Records in a dataset
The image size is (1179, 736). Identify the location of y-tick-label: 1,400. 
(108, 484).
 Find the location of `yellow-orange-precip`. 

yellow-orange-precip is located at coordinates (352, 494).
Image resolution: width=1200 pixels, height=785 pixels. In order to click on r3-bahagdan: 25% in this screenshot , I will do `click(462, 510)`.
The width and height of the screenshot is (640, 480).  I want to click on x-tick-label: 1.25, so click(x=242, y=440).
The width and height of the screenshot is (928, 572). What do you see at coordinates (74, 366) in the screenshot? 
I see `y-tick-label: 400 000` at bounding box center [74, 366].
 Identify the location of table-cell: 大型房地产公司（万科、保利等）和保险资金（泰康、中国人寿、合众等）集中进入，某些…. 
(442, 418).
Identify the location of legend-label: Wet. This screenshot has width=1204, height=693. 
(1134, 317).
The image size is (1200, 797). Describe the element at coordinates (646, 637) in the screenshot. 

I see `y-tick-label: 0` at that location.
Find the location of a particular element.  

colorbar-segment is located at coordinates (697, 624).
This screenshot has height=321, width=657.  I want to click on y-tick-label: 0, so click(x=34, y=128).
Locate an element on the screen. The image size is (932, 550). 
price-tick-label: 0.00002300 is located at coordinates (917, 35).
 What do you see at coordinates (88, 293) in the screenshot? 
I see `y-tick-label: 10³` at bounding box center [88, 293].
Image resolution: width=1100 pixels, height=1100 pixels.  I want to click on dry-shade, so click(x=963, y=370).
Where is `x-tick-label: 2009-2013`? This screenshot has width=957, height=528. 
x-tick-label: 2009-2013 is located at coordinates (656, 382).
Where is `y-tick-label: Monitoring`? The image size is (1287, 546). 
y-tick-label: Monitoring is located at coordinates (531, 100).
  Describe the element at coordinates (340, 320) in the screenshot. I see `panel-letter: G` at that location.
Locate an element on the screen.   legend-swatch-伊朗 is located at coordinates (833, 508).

Activity
Render the data as a Markdown table with the columns Row and Line, one numbered row per line, skipping blank lines. Start at the line containing "The width and height of the screenshot is (640, 480)." and end at the last line of the data.

Solution to this problem
| Row | Line |
|---|---|
| 1 | The width and height of the screenshot is (640, 480).  I want to click on x-tick-label: 1.25, so click(x=242, y=440). |
| 2 | The width and height of the screenshot is (928, 572). What do you see at coordinates (74, 366) in the screenshot?  |
| 3 | I see `y-tick-label: 400 000` at bounding box center [74, 366]. |
| 4 |  Identify the location of table-cell: 大型房地产公司（万科、保利等）和保险资金（泰康、中国人寿、合众等）集中进入，某些….  |
| 5 | (442, 418). |
| 6 | Identify the location of legend-label: Wet. This screenshot has width=1204, height=693.  |
| 7 | (1134, 317). |
| 8 | The image size is (1200, 797). Describe the element at coordinates (646, 637) in the screenshot.  |
| 9 | I see `y-tick-label: 0` at that location. |
| 10 | Find the location of a particular element.   |
| 11 | colorbar-segment is located at coordinates (697, 624). |
| 12 | This screenshot has height=321, width=657.  I want to click on y-tick-label: 0, so click(x=34, y=128). |
| 13 | Locate an element on the screen. The image size is (932, 550).  |
| 14 | price-tick-label: 0.00002300 is located at coordinates (917, 35). |
| 15 |  What do you see at coordinates (88, 293) in the screenshot?  |
| 16 | I see `y-tick-label: 10³` at bounding box center [88, 293]. |
| 17 | Image resolution: width=1100 pixels, height=1100 pixels.  I want to click on dry-shade, so click(x=963, y=370). |
| 18 | Where is `x-tick-label: 2009-2013`? This screenshot has width=957, height=528.  |
| 19 | x-tick-label: 2009-2013 is located at coordinates (656, 382). |
| 20 | Where is `y-tick-label: Monitoring`? The image size is (1287, 546).  |
| 21 | y-tick-label: Monitoring is located at coordinates (531, 100). |
| 22 |   Describe the element at coordinates (340, 320) in the screenshot. I see `panel-letter: G` at that location. |
| 23 | Locate an element on the screen.   legend-swatch-伊朗 is located at coordinates (833, 508). |